Future Forum calls for clinical leaders
- 12 January 2012
A clinician responsible for organising information to support better patient care should be identified in every NHS organisation, the NHS Future Forum has recommended.
The forum’s second phase report, published on Tuesday, says the barriers to making the information revolution a reality are “much more cultural than they are technological.”
“The kind of cultural change we want to see needs to be ‘championed’ at every level,” it says. “A clinician who is responsible for organising information in support of better patient care should be identified in every organisation.”
EHealth Insider has been campaigning for every NHS provider organisation to consider appointing a chief clinical information officer to lead on IT and using information to improve patient care.
The campaign has received widespread backing, and so far six CCIOs have been appointed.
The NHS Future Forum report also recommends that organisations should support the development of professional informatics skills and behaviours by encouraging the accreditation of informatics professionals and making sure that all staff have informatics skills.
“In order to ensure that all staff – including clinicians, general management and social care staff – understand and use informatics appropriately in daily activities, informatics needs to be fully included in education, training and continued development programmes across the sector,” it says.
The NHS Future Forum was originally set up to conduct a ‘listening exercise’ on the government’s NHS reforms. It has since gone on to do more detailed work on a number of areas, including integrated care, education and training, and information.
Former NHS chief executive Anthony McKeever worked on the forum’s information workstream for the latest report. He wholeheartedly agreed with its recommendations, especially in regard to having a clinical information leader in every organisation.
McKeever said the EHI CCIO Campaign was “absolutely spot on” and he hoped the recommendation would be in the information strategy, which is now promised in April.
In order to be effective, information systems needed to address the issues that mattered to those working on the ground and for that to happen, clinicians had to be involved from the start of the process, he said.

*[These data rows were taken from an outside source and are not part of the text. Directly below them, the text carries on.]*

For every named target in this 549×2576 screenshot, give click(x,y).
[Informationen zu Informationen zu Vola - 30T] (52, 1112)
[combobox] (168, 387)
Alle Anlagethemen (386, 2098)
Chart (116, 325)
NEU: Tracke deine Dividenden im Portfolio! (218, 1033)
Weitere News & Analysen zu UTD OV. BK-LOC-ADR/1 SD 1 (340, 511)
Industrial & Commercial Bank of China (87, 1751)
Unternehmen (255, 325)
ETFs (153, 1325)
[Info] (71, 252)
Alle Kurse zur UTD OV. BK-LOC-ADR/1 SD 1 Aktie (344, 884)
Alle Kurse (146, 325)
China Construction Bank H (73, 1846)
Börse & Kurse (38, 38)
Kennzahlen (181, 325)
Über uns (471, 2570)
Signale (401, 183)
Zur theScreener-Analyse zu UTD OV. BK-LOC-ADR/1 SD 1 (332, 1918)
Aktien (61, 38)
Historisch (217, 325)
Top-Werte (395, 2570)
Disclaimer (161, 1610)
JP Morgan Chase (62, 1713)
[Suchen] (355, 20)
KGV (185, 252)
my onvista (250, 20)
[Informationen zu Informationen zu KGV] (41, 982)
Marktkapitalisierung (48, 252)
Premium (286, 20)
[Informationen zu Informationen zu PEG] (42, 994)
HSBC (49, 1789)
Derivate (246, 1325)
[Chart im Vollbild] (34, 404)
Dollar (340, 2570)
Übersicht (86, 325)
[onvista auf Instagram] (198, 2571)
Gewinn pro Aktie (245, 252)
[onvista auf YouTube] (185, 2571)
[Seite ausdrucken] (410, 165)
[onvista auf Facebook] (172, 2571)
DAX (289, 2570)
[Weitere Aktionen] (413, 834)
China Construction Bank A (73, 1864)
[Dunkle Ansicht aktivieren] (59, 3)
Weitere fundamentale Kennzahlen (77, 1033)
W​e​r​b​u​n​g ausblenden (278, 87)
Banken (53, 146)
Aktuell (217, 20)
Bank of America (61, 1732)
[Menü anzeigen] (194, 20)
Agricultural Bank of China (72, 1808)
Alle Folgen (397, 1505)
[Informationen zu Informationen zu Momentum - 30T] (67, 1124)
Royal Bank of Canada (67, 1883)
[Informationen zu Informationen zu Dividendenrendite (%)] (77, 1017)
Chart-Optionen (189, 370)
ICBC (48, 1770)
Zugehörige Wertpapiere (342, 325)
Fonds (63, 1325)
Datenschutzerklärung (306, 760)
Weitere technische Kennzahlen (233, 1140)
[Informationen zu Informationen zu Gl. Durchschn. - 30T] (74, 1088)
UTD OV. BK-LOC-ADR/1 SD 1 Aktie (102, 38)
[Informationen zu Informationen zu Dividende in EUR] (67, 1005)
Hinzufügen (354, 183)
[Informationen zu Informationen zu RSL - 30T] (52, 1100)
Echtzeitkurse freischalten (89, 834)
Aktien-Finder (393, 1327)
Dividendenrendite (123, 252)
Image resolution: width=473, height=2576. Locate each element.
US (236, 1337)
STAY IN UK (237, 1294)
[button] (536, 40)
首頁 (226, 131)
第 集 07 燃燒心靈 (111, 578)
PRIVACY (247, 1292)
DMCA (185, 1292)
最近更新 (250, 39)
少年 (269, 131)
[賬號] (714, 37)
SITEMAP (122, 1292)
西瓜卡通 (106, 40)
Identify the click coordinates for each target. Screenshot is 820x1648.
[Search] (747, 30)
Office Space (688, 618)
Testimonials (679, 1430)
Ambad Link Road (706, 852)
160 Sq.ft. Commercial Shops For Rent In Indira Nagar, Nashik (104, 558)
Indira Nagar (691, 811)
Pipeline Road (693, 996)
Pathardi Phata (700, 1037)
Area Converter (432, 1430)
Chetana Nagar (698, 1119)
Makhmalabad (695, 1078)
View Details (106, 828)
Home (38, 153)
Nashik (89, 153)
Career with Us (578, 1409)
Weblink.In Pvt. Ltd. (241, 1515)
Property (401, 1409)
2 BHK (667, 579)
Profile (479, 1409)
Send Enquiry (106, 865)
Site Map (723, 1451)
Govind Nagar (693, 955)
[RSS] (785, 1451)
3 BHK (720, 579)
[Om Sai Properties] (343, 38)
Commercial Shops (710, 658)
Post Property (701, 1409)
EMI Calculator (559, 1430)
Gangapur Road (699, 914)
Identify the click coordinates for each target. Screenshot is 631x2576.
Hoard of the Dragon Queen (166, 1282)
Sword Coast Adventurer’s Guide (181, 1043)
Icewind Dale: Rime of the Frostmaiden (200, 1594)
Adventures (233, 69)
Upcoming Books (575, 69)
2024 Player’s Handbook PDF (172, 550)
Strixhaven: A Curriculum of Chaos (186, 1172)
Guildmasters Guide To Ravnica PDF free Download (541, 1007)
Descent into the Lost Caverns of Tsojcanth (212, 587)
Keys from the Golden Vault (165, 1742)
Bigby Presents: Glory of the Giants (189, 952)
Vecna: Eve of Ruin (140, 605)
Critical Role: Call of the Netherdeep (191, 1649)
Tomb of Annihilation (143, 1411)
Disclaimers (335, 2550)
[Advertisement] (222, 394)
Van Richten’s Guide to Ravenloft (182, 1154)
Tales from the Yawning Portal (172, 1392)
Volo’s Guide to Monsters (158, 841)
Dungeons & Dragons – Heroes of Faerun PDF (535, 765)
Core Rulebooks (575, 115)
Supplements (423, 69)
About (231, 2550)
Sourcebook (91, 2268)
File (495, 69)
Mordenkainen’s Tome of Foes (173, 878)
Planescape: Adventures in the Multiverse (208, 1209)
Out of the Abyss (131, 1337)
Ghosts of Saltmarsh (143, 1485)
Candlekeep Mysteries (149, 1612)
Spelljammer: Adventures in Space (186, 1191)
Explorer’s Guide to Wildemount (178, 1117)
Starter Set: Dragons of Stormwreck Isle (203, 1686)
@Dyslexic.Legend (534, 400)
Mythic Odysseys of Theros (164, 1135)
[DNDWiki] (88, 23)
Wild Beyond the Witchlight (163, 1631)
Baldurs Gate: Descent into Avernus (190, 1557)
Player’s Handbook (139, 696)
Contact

“Nobody understands health services better than clinicians,” he added. “There’s a need to bring information together in ways that make sense for patients and front line staff and that’s the natural person to be responsible for doing it.”
McKeever added that in his many years of experience of working in the NHS, every organisation had a clinician who was a leader in terms of IT and so could take on the role.
Forum chairman Professor Steve Field told EHI there were many reasons why the recommendations in the report, such as giving patients access to their records, had not been implemented despite years of government commitments and talk about what needs to be done.
“Clinicians are very, very busy at the moment and patients haven’t demanded it [online records access],” he said.
“This [report] is part of the culture change to moving from where we were in the past – where information was restricted and where information generally in society was power – through to a recognition that it’s the patient and the citizen who is the one that has the ill health and our role is more of a navigator/supporter working in partnership.”
The Department of Health has issued a response to the report, which also says that many of the issues highlighted will require cultural change.
“We are considering with interest the cultural barriers that the forum’s work hashighlighted and will set out next steps for overcoming them in the information strategy,” the DH said.